3ª) Ablatio: a consumação ocorre quando a coisa, além de apreendida, é transportada de um lugar para outro.
4ª) Ilatio: a consumação só ocorre quando a coisa é levada ao local desejado pelo ladrão para tê-la a salvo.

Resumo. Para cada uma das quatros teorias, quando se consuma?


Contrectacio Apprehensio (amotio) Ablatio Ilatio
Tocar Inversão da posse Transportar Lugar seguro

Qual foi a teoria adotada pelo STF e STJ?

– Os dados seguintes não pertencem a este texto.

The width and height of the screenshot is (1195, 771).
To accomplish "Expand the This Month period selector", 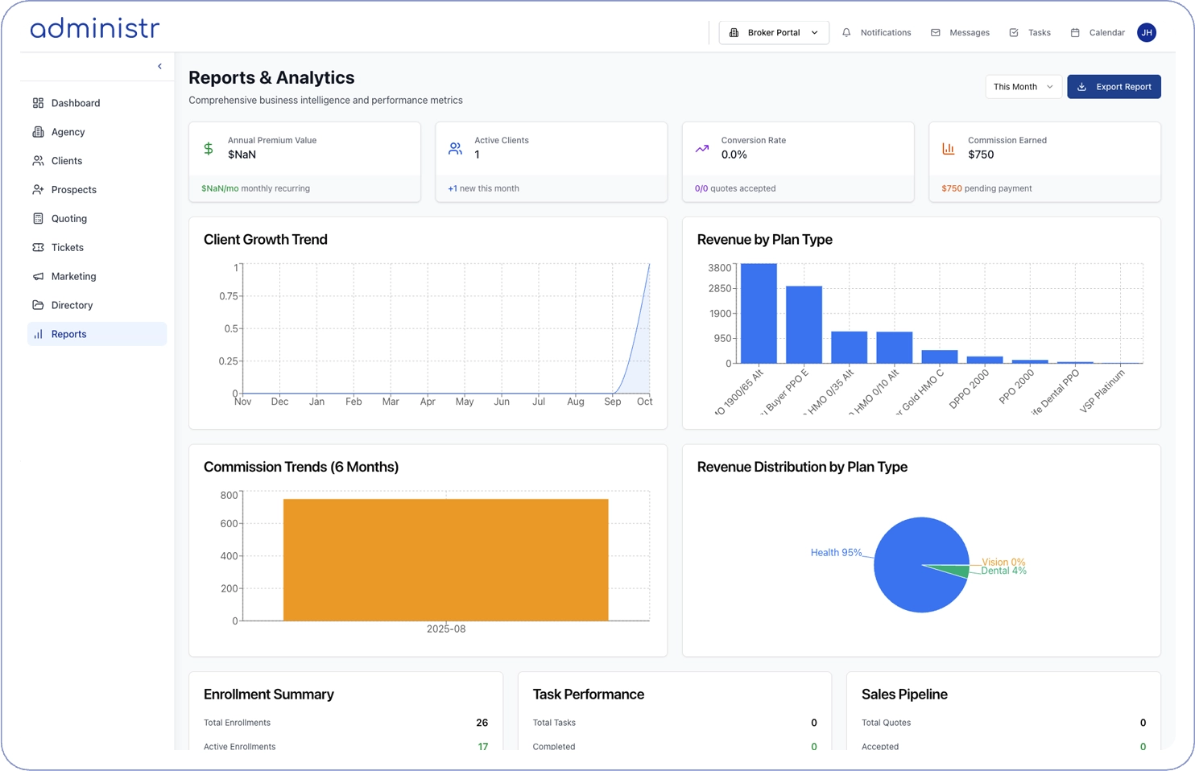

A teoria da APPREHENSIO (AMOTIO).
Nos países cujos Códigos Penais utilizam expressões como “subtrair” ou “tomar” para caracterizar o furto e o roubo (Alemanha e
Espanha, por exemplo), predomina, na doutrina e na jurisprudência, a utilização da teoria da apprehensio (ou amotio). Foi a corrente
também adotada no Brasil.

O STJ, ao apreciar o tema sob a sistemática do recurso especial repetitivo, fixou a seguinte tese:
Consuma-se o crime de roubo com a inversão da posse do bem, mediante emprego de violência ou grave ameaça, ainda que por
breve tempo e em seguida a perseguição imediata ao agente e recuperação da coisa roubada, sendo prescindível a posse mansa e
pacífica ou desvigiada.
O tema agora se encontra sumulado.

Exemplo concreto
João apontou a arma de fogo para a vítima e disse: “perdeu, passa a bolsa”.
A vítima entregou seus pertences e o assaltante subiu em cima de uma moto e fugiu.
Duas ruas depois, João foi parado em uma blitz da polícia e, como não conseguiu explicar o motivo de estar com uma bolsa
feminina e uma arma de fogo, acabou confessando a prática do delito.
Assim, por ter havido a inversão, ainda que breve, da posse do bem subtraído, o fato em tela configura roubo consumado.

STF
Este é também o entendimento do STF:
Para a consumação do crime de roubo, basta a inversão da posse da coisa subtraída, sendo desnecessária que ela se dê de forma
mansa e pacífica, como argumenta a impetrante.
STF. 2ª Turma. HC 100.189/SP, Rel. Min. Ellen Gracie, DJe 16/4/2010.
É prescindível, para a consumação do roubo, que o agente consiga a posse tranqüila da coisa subtraída, mesmo que perseguido e
preso por policiais logo após o fato.
STF. 2ª Turma. HC 91.154/SP, Rel. Min. Joaquim Barbosa, DJe 19/12/2008.
Esta Corte tem entendimento firmado no sentido de que a prisão do agente, ocorrida logo após a subtração da coisa furtada, ainda
sob a vigilância da vítima ou de terceira pessoa, não descaracteriza a consumação do crime de roubo.
STF. 1ª Turma. HC 94.406/SP, Rel. Min. Menezes Direito, DJe 05/09/2008.